What is being asked
List each line of the data below that contains the string "screenshot", treating uppercase and lowercase as different.

═════ Given records

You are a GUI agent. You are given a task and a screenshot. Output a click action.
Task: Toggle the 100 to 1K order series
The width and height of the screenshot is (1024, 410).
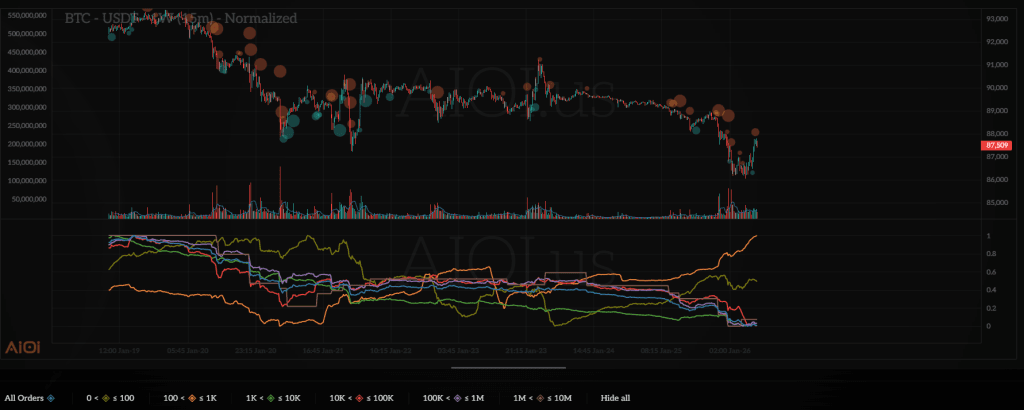(190, 397)
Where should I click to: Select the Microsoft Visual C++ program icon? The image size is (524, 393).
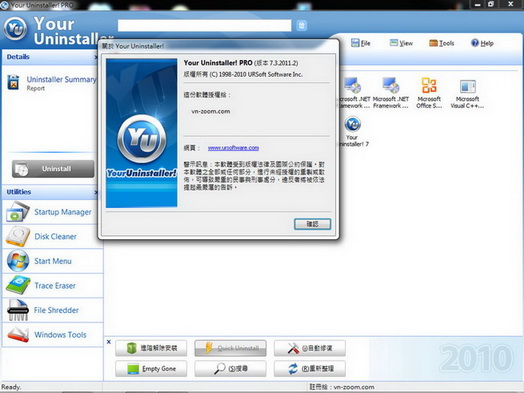pyautogui.click(x=467, y=94)
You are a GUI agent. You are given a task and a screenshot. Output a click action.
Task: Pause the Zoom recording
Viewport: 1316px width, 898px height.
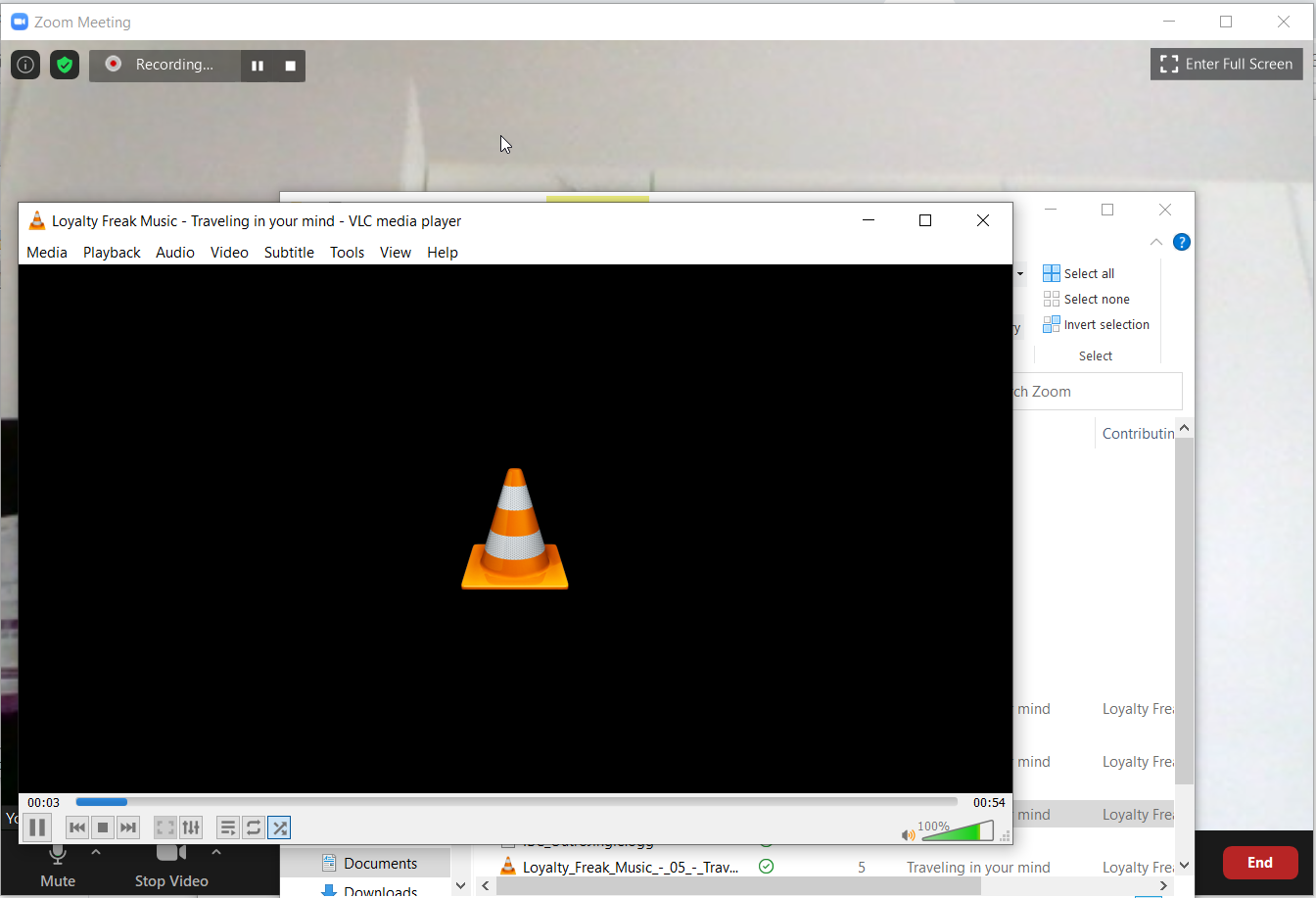click(x=258, y=66)
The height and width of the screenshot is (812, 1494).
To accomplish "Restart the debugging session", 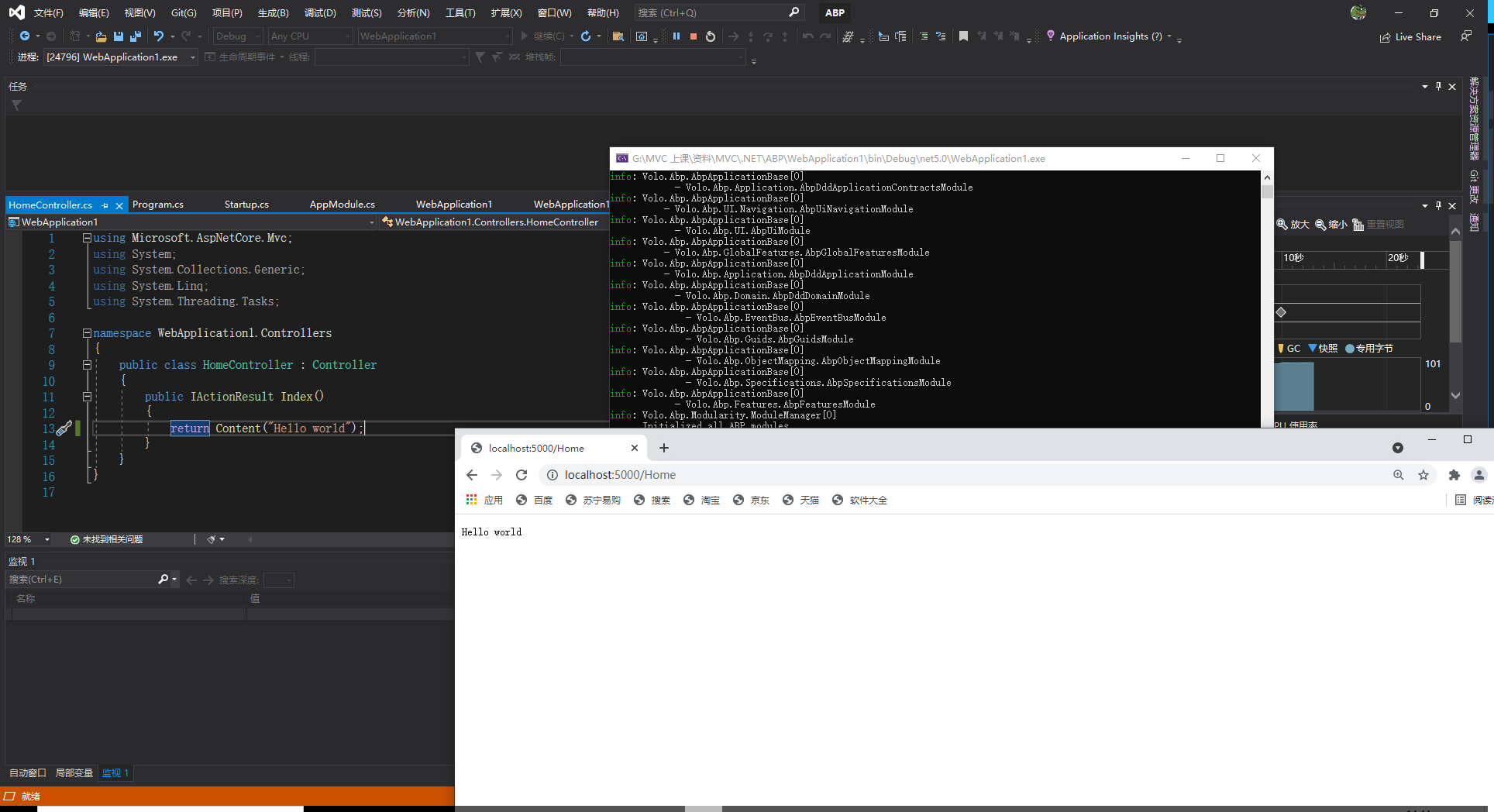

══════════

Final result
You are a GUI agent. You are given a task and a screenshot. Output a click action.
The width and height of the screenshot is (1024, 410).
You are a GUI agent. You are given a task and a screenshot. Output a click action.
The height and width of the screenshot is (812, 1494).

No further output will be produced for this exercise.